## Excerpt
I lifted my head when the ring of church bells wafted toward us.

“Do you hear that? It must be coming from the cathedral.”

“Yeah, I think it is,” said Shaun, consulting his map. “Do you want to check it out?” I considered; my non-religious boyfriend had recently survived my best friend’s Catholic wedding, and I thought he’d served his penance.

“Only if you want to,” I said finally. We sat in companionable silence for several more minutes until Shaun reached for my hand.

“We should go. It’s your faith. It’s important to you. I get that.”

The church was empty save for the two of us.

“I should tell you what it looks like in here. There’s this old leather Bible—it looks really old—on the altar, with what looks like gold etched around the pages, and a crucifix of course. I think it’s made of wood, and it’s really intricately carved.”

I remember little of his actual description, but I can still feel the warmth of his touch as he held my hand, conjuring a picture of our surroundings as he whispered into the silence. I remember the prism of light filtering through the stained-glass window and dancing across our linked hands, and I marveled at how the simplest act could invoke such love. I loved Shaun in that moment not because he knew all of the words to the Donald Duck theme song or willingly sat through a viewing of “Bridget Jones’s Diary.” I loved him for the way he held my hand and lent his voice to describing the world around me as easily as he talked to me about work or our respective dissertations, because my visual impairment was a part of, not a hindrance to our relationship.

## Task requirements
Summarize the excerpt above in two sentences.

## Dataset excerpts
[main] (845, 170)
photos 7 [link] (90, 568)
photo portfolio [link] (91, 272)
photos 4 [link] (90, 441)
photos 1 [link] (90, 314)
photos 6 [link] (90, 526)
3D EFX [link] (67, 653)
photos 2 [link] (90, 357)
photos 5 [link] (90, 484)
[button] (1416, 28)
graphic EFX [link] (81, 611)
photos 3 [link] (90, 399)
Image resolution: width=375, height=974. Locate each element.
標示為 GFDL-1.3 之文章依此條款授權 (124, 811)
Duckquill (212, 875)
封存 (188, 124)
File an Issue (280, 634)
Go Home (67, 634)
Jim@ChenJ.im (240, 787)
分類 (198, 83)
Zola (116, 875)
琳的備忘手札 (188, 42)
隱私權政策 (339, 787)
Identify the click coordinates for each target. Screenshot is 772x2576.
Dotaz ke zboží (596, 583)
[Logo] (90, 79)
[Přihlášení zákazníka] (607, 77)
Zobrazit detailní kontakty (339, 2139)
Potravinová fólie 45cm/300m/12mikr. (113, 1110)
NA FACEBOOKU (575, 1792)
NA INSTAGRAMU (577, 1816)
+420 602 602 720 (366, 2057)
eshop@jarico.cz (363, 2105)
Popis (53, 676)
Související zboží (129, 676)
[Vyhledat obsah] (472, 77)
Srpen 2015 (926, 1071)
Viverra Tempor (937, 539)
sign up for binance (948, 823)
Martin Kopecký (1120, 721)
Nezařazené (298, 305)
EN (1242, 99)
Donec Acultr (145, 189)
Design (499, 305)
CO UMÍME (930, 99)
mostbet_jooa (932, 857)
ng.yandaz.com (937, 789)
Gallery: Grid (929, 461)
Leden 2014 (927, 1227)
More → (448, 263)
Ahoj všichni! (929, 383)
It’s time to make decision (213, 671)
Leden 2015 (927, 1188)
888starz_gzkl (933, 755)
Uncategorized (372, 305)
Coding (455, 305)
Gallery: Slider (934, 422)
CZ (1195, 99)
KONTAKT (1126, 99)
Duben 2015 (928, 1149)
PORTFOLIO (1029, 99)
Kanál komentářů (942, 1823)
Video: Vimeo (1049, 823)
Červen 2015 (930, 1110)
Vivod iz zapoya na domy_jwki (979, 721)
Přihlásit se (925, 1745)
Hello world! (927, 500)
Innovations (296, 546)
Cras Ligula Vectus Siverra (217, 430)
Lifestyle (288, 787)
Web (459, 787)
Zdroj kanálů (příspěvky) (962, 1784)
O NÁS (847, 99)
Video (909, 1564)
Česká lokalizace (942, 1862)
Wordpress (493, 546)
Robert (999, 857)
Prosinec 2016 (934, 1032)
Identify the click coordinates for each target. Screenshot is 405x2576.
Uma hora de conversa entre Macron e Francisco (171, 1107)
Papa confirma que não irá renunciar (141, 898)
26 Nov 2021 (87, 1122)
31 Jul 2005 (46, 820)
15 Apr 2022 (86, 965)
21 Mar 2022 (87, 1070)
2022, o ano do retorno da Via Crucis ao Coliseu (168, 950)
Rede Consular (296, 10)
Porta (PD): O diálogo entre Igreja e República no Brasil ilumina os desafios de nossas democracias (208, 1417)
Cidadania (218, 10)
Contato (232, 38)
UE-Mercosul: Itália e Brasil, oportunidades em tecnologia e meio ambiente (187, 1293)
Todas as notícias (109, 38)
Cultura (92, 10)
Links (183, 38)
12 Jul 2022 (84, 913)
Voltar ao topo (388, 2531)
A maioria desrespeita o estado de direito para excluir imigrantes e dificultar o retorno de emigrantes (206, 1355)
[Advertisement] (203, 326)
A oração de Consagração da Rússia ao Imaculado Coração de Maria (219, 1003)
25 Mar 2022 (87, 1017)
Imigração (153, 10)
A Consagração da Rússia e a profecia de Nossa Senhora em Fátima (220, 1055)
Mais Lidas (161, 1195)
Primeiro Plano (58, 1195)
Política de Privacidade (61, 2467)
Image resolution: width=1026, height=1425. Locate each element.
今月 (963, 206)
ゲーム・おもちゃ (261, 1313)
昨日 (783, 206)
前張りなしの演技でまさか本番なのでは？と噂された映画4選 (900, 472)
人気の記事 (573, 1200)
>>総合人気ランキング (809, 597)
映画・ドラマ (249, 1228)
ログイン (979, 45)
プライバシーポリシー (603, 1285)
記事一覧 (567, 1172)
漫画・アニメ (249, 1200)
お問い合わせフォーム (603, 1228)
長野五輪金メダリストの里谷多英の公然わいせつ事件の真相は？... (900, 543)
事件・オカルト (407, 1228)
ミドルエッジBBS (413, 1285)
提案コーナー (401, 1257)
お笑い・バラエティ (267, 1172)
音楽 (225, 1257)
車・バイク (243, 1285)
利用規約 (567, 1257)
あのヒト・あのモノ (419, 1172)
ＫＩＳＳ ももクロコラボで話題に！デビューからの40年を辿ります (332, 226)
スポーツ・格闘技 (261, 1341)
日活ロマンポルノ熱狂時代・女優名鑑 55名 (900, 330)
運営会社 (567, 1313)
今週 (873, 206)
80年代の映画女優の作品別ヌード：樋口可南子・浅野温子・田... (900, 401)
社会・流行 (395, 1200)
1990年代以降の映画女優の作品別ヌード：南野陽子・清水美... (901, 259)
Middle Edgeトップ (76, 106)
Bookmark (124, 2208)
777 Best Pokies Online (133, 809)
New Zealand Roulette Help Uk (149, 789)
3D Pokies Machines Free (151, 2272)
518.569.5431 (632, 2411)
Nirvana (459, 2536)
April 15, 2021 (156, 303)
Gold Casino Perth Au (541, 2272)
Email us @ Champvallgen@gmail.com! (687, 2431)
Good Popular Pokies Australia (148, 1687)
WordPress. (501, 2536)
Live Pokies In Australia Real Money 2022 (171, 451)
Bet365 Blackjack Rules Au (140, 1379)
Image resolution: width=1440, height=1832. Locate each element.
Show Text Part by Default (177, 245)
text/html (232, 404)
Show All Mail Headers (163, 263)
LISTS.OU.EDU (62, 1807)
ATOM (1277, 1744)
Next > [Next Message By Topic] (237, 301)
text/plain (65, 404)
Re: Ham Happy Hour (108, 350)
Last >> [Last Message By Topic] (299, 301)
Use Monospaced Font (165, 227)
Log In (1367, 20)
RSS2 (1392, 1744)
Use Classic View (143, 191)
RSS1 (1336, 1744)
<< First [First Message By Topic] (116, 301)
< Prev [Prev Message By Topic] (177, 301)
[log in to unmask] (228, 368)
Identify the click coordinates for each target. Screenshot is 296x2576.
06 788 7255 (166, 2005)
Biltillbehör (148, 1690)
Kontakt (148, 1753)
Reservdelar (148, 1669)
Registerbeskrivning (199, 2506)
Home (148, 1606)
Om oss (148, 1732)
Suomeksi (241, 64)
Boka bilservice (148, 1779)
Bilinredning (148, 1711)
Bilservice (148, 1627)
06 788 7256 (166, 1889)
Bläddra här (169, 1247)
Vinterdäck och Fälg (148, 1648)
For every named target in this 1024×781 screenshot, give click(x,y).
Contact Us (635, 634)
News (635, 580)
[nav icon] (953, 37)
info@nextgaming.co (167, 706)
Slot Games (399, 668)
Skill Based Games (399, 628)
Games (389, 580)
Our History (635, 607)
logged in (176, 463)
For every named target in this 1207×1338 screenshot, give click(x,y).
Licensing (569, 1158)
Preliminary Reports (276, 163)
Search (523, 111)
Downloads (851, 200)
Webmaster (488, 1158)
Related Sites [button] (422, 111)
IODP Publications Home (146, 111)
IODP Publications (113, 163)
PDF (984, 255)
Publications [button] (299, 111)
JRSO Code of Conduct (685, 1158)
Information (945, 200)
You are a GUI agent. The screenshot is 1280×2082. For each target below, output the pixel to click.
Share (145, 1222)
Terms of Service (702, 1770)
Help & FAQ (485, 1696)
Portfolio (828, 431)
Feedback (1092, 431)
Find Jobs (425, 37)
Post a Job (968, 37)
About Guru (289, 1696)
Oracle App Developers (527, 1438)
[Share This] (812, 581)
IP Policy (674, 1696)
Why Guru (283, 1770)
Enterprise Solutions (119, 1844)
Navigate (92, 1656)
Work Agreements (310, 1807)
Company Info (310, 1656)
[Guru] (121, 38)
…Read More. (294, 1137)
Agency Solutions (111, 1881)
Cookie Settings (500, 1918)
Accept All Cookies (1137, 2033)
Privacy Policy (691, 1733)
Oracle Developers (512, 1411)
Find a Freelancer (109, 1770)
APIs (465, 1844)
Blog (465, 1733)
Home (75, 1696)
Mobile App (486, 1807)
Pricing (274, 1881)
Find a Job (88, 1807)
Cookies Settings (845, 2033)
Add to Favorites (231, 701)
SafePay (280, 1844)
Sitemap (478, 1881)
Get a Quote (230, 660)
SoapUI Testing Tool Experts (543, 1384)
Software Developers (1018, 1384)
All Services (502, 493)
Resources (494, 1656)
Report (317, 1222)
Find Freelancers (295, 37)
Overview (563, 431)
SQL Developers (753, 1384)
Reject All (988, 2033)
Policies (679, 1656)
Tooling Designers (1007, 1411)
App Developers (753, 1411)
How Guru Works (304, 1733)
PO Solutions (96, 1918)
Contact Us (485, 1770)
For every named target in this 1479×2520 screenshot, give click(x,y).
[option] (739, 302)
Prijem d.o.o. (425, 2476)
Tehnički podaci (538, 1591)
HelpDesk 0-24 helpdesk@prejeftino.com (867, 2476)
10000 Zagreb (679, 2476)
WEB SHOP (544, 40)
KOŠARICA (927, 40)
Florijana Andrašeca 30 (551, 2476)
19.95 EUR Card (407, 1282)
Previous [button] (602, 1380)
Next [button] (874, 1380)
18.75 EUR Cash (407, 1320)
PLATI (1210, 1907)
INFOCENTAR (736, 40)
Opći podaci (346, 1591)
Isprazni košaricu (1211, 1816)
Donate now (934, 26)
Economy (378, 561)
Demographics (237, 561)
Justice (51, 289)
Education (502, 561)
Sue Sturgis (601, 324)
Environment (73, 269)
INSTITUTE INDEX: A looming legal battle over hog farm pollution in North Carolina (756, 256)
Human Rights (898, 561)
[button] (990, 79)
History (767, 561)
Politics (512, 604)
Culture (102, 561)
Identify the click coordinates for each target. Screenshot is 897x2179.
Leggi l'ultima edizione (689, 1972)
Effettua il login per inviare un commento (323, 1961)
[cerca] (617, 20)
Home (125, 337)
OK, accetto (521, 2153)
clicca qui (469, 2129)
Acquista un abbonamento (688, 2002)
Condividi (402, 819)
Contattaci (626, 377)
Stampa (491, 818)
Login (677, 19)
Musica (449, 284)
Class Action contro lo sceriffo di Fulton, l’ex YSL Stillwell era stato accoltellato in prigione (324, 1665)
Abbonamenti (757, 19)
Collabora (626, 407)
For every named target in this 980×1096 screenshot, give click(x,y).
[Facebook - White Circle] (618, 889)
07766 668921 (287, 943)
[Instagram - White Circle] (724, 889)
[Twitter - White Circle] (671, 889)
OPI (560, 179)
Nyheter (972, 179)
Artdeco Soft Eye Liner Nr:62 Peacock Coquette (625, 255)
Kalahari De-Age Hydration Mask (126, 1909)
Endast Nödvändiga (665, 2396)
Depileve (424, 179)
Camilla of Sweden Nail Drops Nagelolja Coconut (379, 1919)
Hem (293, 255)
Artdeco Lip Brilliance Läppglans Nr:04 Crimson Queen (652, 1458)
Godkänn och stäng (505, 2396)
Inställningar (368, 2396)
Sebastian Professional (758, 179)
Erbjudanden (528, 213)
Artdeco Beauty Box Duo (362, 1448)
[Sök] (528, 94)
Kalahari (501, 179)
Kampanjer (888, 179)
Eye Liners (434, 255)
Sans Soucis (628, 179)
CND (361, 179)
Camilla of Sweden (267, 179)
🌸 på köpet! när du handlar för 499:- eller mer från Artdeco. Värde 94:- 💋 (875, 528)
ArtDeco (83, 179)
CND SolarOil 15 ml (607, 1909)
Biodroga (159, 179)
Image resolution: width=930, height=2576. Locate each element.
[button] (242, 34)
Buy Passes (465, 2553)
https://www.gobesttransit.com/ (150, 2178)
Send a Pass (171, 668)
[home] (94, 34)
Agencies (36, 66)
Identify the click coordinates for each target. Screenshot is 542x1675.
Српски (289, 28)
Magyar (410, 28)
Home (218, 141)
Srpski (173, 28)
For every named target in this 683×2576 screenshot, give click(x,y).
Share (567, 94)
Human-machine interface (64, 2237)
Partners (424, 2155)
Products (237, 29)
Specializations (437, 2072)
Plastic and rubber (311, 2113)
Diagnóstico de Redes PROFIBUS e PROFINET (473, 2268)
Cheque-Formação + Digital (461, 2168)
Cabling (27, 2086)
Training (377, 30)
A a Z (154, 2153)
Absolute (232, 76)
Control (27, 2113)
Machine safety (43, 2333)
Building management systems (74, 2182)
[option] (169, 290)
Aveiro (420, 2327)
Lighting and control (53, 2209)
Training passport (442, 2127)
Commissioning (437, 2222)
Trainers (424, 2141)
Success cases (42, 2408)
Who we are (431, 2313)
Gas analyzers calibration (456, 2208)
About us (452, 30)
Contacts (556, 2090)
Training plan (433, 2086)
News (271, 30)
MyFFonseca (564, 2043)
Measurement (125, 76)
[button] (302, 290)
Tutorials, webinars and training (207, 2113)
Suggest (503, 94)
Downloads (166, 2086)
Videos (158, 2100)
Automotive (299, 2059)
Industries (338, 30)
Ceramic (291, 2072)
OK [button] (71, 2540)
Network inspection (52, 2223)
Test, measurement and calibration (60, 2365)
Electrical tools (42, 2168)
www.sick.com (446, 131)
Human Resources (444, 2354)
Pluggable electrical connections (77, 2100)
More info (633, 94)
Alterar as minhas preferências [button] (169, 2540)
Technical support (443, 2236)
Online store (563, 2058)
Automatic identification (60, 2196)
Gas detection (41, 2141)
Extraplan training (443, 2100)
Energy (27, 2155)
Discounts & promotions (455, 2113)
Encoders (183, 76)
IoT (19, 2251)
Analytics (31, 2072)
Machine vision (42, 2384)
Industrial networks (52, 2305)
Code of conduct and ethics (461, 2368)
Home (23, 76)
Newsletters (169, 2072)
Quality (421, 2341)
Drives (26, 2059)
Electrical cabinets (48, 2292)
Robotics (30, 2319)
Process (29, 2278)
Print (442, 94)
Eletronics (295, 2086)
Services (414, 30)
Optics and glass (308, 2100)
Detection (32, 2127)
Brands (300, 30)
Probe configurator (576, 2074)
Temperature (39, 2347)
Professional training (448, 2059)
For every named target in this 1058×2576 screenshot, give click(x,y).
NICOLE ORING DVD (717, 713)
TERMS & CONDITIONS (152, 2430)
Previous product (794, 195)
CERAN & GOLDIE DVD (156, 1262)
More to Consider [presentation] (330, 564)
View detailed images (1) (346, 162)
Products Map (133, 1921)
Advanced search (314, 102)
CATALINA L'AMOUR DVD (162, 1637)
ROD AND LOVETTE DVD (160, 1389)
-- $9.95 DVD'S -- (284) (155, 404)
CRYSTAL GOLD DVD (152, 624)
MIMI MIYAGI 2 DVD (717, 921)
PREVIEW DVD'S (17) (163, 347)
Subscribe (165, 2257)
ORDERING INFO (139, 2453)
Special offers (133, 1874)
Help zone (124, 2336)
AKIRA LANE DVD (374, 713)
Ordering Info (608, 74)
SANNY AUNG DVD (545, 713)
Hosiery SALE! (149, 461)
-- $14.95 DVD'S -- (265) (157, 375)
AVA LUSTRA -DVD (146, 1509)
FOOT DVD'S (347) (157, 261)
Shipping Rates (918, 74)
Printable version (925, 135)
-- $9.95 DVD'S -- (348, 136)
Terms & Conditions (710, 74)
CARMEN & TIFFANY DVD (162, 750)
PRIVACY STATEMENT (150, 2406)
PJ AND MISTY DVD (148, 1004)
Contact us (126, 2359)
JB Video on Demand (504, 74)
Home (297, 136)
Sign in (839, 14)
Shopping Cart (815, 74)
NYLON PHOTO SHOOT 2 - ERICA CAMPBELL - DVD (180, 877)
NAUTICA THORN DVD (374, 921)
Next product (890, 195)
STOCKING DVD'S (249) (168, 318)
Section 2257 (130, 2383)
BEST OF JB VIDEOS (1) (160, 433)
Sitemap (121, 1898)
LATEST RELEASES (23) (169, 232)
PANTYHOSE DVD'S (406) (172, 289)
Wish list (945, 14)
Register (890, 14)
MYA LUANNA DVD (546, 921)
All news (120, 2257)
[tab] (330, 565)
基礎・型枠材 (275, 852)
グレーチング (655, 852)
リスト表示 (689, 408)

## Written answer
When church bells rang from the cathedral, the narrator's non-religious boyfriend, Shaun, said they should go because the narrator's faith was important, and the two found the church empty. As Shaun held the narrator's hand and whispered a description of the old Bible and carved crucifix, the narrator loved him for describing the world as easily as he talked about anything else, since the narrator's visual impairment was a part of, not a hindrance to, their relationship.